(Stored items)
....

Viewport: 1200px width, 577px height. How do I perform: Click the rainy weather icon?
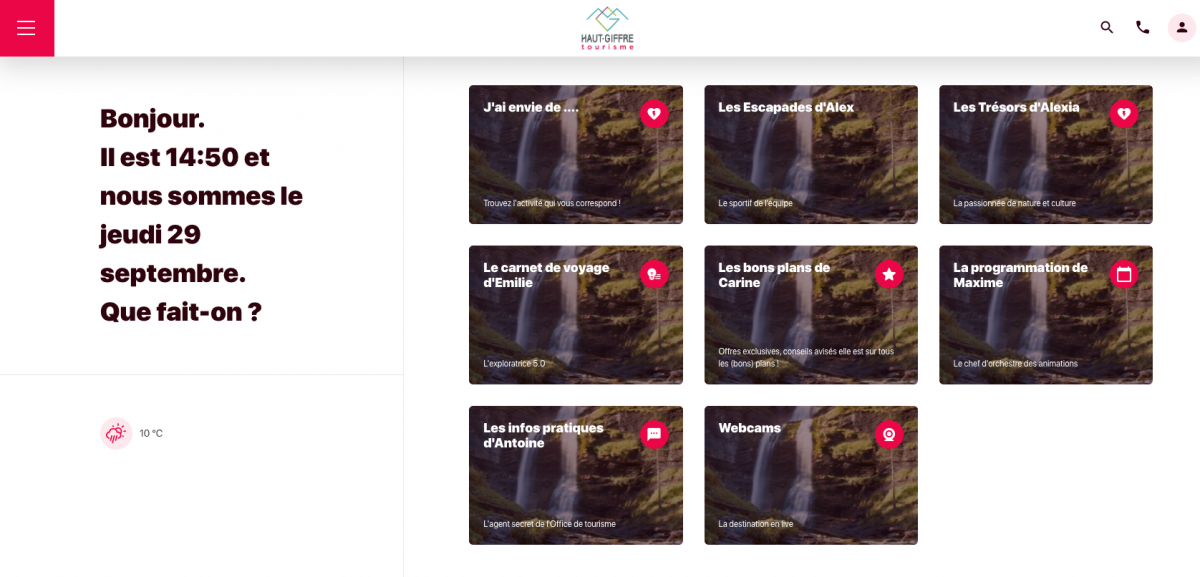tap(116, 433)
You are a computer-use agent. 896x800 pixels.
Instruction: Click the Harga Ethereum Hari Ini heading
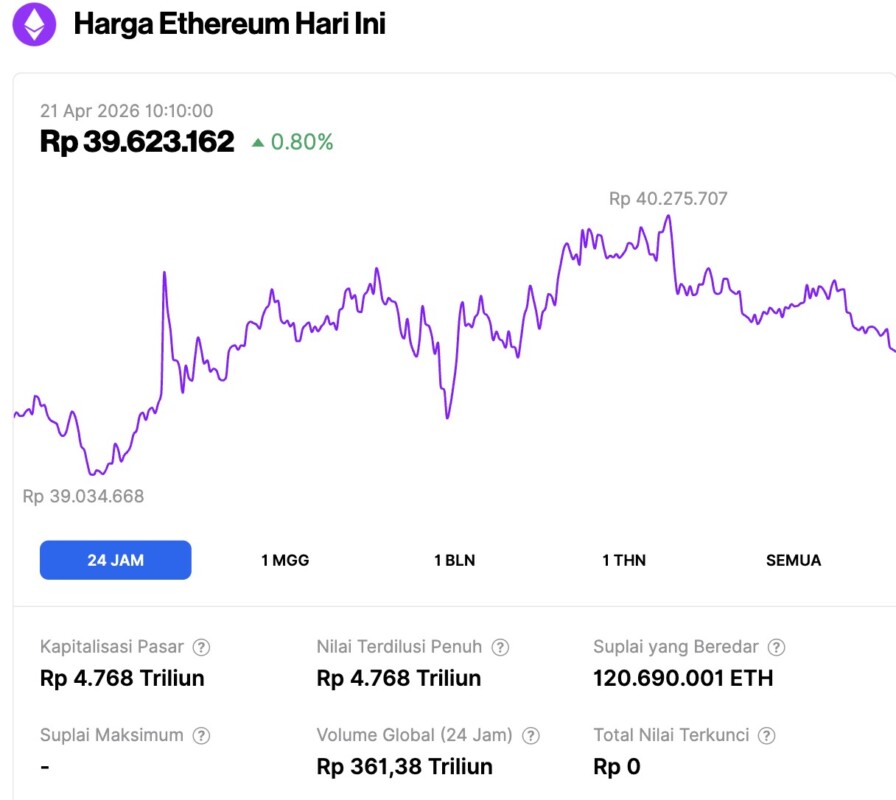coord(229,25)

....

» Exercise
In the answer, the data should reappear exactly, with no pictures.

» Answer space
Viewport: 1200px width, 577px height. How do I perform: Click the rainy weather icon?
tap(116, 433)
You are a computer-use agent. 896x800 pixels.
Instruction: Click the Harga Ethereum Hari Ini heading
coord(229,25)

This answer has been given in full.